MERCADO DE TRABALHO

Menor de idade no mercado

Um batalhão de jovens com menos de 18 anos tenta entrar no mercado de trabalho a cada dia. É, mas é bom lembrar: existem regras claras para dar emprego a essa turma. A repórter Fabiana Scaranzi mostra como contratar o jovem e ainda ajudar na formação profissional dele..

Pra muita gente, eles ainda são crianças. Mas a cada dia eles têm um papel mais importante dentro da família. “A renda dos jovens é muito importante pra renda familiar, pro orçamento familiar. Então é muito difícil você querer impedir que o jovem trabalhe”, disse José Paulo Chahad, professor da USP.

Eles já são 20,6% da população em idade ativa, segundo o IBGE. Mas há restrições para o trabalho do menor. A lei é clara: somente jovens com mais de 16 anos. A partir dos 14 anos, o menor também pode ser contratado, mas somente na condição de aprendiz, ou seja, aquele que vai aprender uma profissão.

Até os 18 anos, o jovem precisa de autorização do responsável para trabalhar e não pode exercer tarefas noturnas e em locais perigosos. O empregador não pode colocar o menor em funções que exijam força física. A jornada de trabalho é diferente pra cada idade: Dos 14 aos 16, seis horas diárias no máximo. A partir dos 16 anos: oito horas diárias.

E se você se sentir explorado…. “Os menores podem denunciar pro próprio Ministério do Trabalho, pro Ministério Público, pode denunciar pros sindicatos”. O salário, deveria ser igual ao dos adultos. Pelo menos um salário mínimo.

Os meninos ainda têm muita dificuldade na fase que antecede o serviço militar. Depois dos 16, 17 anos, fica quase impossível arrumar emprego. Então, as alternativas pra esses jovens são: ou procurar setores que mais facilmente absorvem esse tipo de trabalhador, como o de serviços e comércio; ou então entrar mais cedo no mercado de trabalho.

Uma opção é o Projeto Aprendiz, no interior de São Paulo, por exemplo, onde os jovens a partir dos 14 anos ganham um emprego, mas têm de continuar estudando. Somente em Bauru, 275 empresas trabalham hoje com menores em treinamento. Luís Augusto começou como ‘menor aprendiz’ na aérea de fotocópia e hoje é auxiliar de informática. “Esse emprego significou pra mim uma oportunidade, uma porta de entrada”.

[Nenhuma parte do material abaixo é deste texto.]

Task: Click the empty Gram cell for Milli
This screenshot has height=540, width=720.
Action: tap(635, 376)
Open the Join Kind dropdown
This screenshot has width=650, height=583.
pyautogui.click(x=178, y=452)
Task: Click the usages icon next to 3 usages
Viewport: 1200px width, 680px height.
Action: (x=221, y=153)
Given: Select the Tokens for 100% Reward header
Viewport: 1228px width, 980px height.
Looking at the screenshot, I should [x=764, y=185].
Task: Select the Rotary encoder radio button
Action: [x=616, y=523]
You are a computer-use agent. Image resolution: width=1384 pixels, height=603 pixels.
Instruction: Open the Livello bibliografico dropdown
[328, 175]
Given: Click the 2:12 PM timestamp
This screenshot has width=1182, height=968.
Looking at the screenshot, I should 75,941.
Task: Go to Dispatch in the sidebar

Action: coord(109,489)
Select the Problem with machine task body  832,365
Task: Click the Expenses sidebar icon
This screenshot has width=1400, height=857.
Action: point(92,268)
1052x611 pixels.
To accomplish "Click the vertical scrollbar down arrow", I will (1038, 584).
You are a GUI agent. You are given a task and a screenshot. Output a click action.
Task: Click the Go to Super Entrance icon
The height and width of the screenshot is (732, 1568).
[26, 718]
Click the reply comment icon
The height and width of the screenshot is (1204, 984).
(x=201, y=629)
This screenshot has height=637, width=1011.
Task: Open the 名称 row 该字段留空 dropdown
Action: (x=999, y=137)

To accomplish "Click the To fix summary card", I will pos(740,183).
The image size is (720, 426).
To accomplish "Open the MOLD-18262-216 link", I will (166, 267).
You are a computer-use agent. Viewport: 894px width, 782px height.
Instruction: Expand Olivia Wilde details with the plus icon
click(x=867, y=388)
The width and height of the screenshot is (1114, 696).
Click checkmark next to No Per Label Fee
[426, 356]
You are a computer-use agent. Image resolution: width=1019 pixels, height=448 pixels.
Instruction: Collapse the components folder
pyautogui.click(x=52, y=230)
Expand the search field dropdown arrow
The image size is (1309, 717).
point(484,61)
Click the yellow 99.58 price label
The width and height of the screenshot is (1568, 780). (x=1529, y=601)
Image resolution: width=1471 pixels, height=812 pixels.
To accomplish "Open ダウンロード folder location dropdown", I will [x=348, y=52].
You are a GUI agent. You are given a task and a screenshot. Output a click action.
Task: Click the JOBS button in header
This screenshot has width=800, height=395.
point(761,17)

Uma empresa de Sergipe viu nos jovens a oportunidade de formar sua própria mão-de-obra. No laboratório de uma cervejaria no interior do Estado, aprendizes são treinados e conhecem passo a passo a fabricação do produto. Depois da experiência, a maioria deles acaba contratada. Bom para os jovens, que ganham uma profissão, para a empresa, que forma a sua própria mão-de-obra qualificada e até para a região, carente de postos de trabalho.

“Pra gente é muito importante porque a gente já consegue recrutar do mercado pessoas preparadas, com o nosso perfil, prontas para ingressar não só no mercado de trabalho mas também na nossa empresa”, afirmou Elito Siqueira, gerente geral.

Agora os especialistas insistem que é muito importante o jovem não parar de estudar para poder trabalhar. Ter alguma educação, seja em que grau for, aumenta as oportunidades de emprego. Então a regra tem que ser: trabalhar e estudar.